*SUPPLIED PASSAGE:*
◆ ◆ ◆

TR may have indeed been petty on the subject of Holmes's dissent, but his attitude toward constitutional law was that of any progressive chief executive whose primary concern was to see legislation judicially interpreted in ways to foster his social programs. He had no desire to subvert the Constitution; he simply wanted it to operate for what he considered the good of the nation as a whole and not for the benefit of any particular social or commercial class. He was always irate, for example, at the nullification of the Constitution by the action of southern states in virtually disenfranchising the Negro, but he had been helpless to correct it in view of the solidity of his opponents and the then indifference of the North. He had been also angered by the conversion of the Fourteenth Amendment into a charter of liberty for the great corporations, but here he was by no means helpless, as the Northern Securities case had shown.

He had never been much drawn to the study of law. Even in his brief time at law school he had been repelled by the doctrine of caveat emptor, which flew in the teeth of what to him was the revered code of a gentleman's honor. How could any man calling himself that invoke a law to protect himself from some poor bloke to whom he had sold shoddy goods? TR was always more of a humanitarian than Holmes, who tended to look rather askance at the common herd of mankind and who defined freedom of speech, despite his resolution to protect it, as “the right of a fool to drool.” Roosevelt always insisted that he had never usurped power, that he had simply used it, whenever he could get his executive hands on it, and as broadly as possible, for the benefit and protection of the nation placed in his charge.

When TR observed to a friend that he always wanted a great constitutional lawyer at his side, and the friend pointed out that he had always had the services of William Howard Taft and Elihu Root, both undisputed authorities in the field, he retorted: “Yes, but they don't always agree with me.”

◆ ◆ ◆

*MATERIAL:*
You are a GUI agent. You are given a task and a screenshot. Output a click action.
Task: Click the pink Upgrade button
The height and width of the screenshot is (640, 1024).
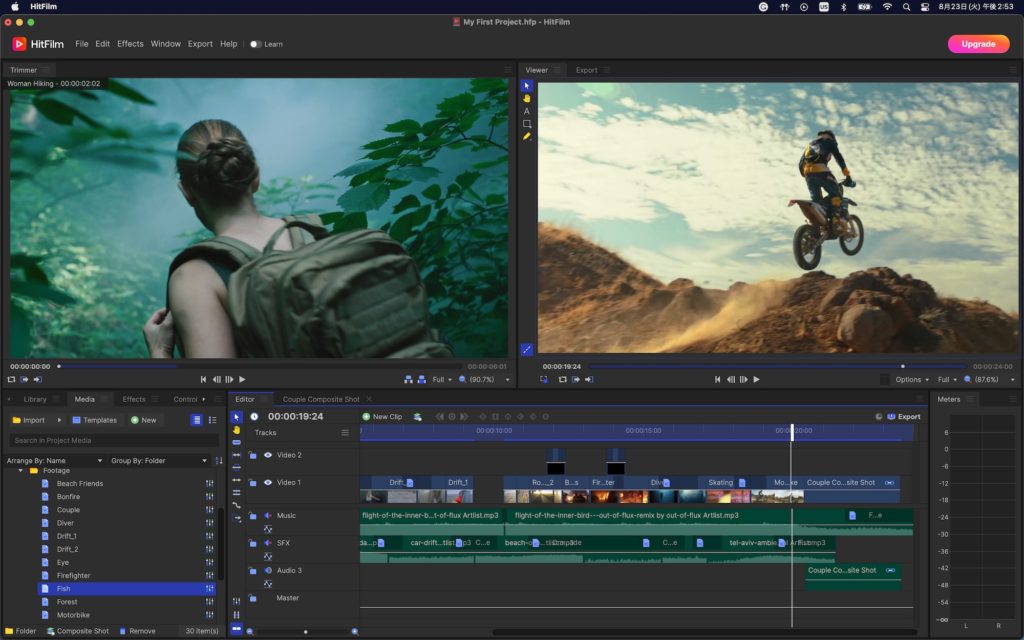click(x=978, y=44)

◆ ◆ ◆

*REQUIREMENTS:*
• a. Can you sum up the passage on Roosevelt and constitutional law in two sentences?
• b. Could you update the Roosevelt passage, starting at "He had never been" and ending at "in his charge.", so that "repelled" reads "disgusted"?

*ANSWERS TO THE EXERCISES:*
• a. Roosevelt wanted the Constitution to work for the good of the whole nation rather than any one class. He was never much drawn to law and was more of a humanitarian than Holmes, and he insisted that he had never usurped power but had used it as broadly as possible for the nation's benefit.

• b.
He had never been much drawn to the study of law. Even in his brief time at law school he had been disgusted by the doctrine of caveat emptor, which flew in the teeth of what to him was the revered code of a gentleman's honor. How could any man calling himself that invoke a law to protect himself from some poor bloke to whom he had sold shoddy goods? TR was always more of a humanitarian than Holmes, who tended to look rather askance at the common herd of mankind and who defined freedom of speech, despite his resolution to protect it, as “the right of a fool to drool.” Roosevelt always insisted that he had never usurped power, that he had simply used it, whenever he could get his executive hands on it, and as broadly as possible, for the benefit and protection of the nation placed in his charge.